Stored data:

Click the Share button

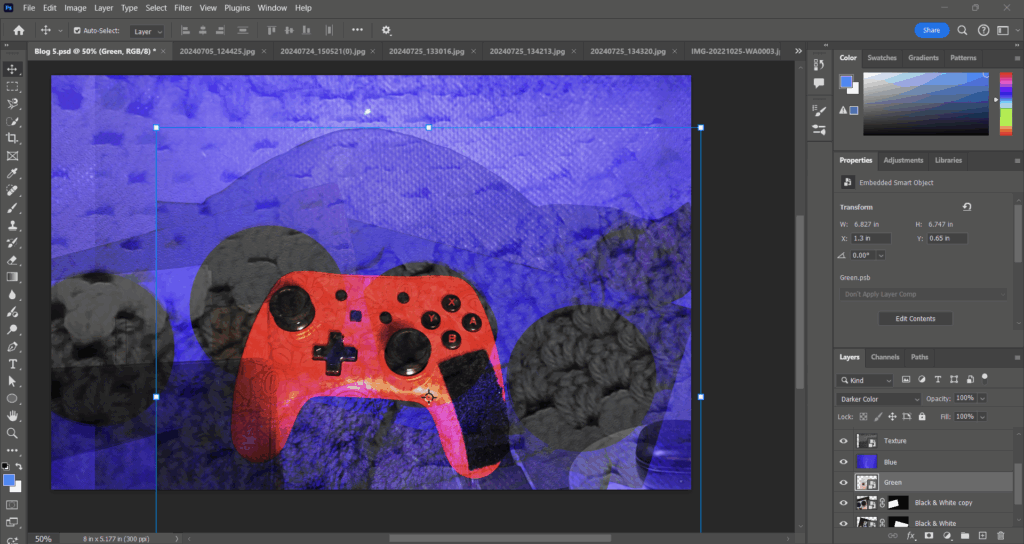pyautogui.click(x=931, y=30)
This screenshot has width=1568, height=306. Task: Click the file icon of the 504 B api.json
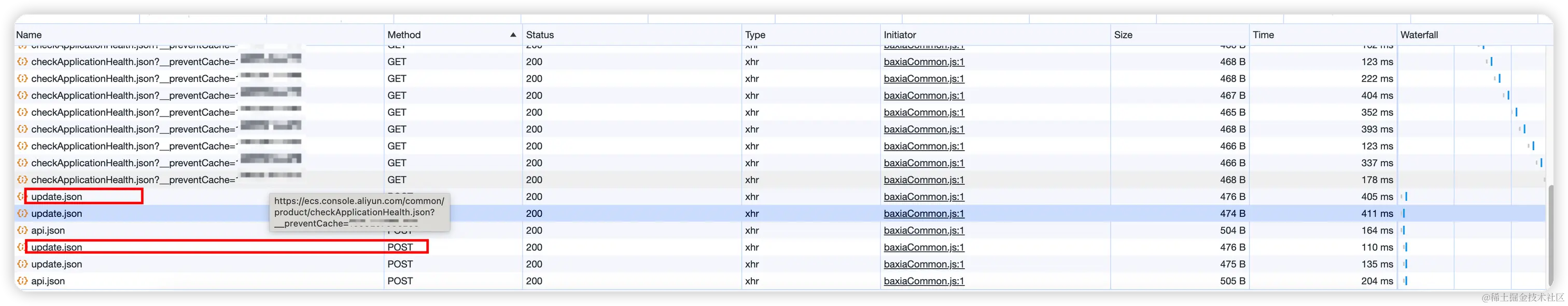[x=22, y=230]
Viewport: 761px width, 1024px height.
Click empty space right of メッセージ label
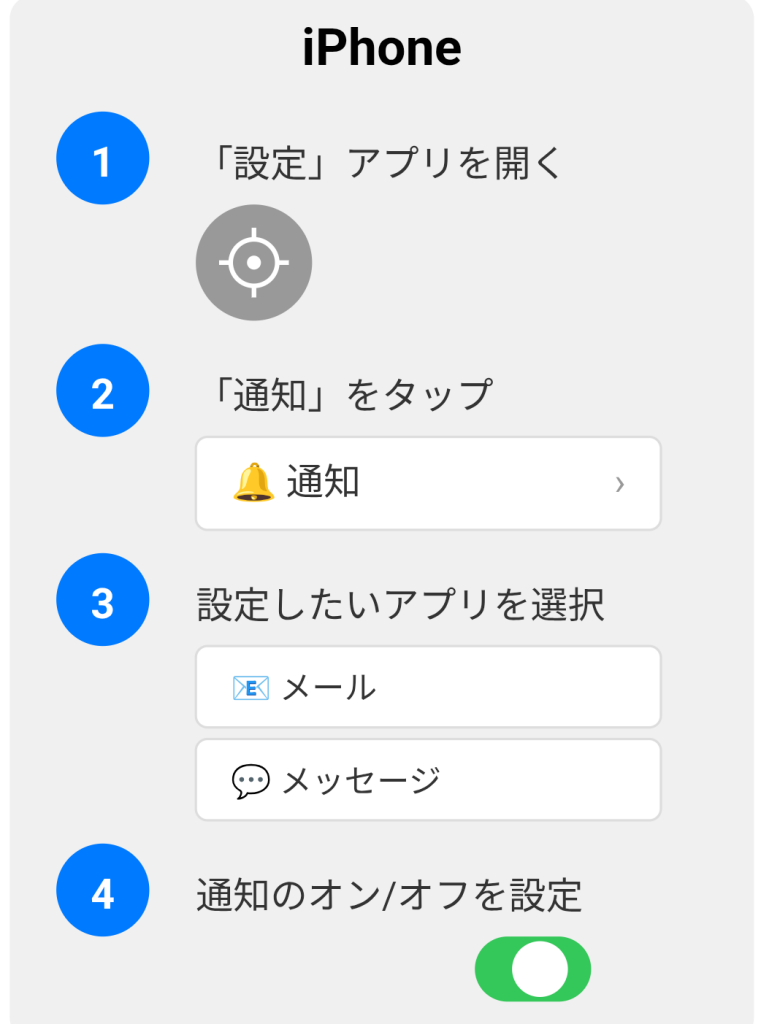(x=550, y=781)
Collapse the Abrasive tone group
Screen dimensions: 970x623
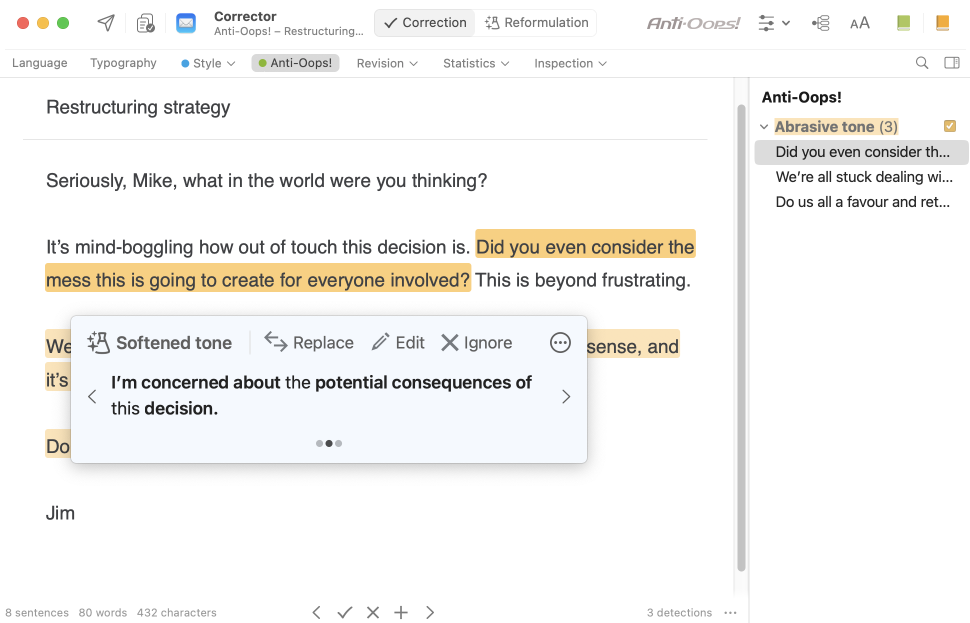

:: Exercise directions ::
In the copy, include no pictures; otherwise transcribe the entries exactly.

:: Solution for this exercise ::
Click the Share button

pyautogui.click(x=931, y=30)
This screenshot has width=1568, height=306. Task: Click the file icon of the 504 B api.json
[x=22, y=230]
Viewport: 761px width, 1024px height.
Click empty space right of メッセージ label
(x=550, y=781)
Collapse the Abrasive tone group
Screen dimensions: 970x623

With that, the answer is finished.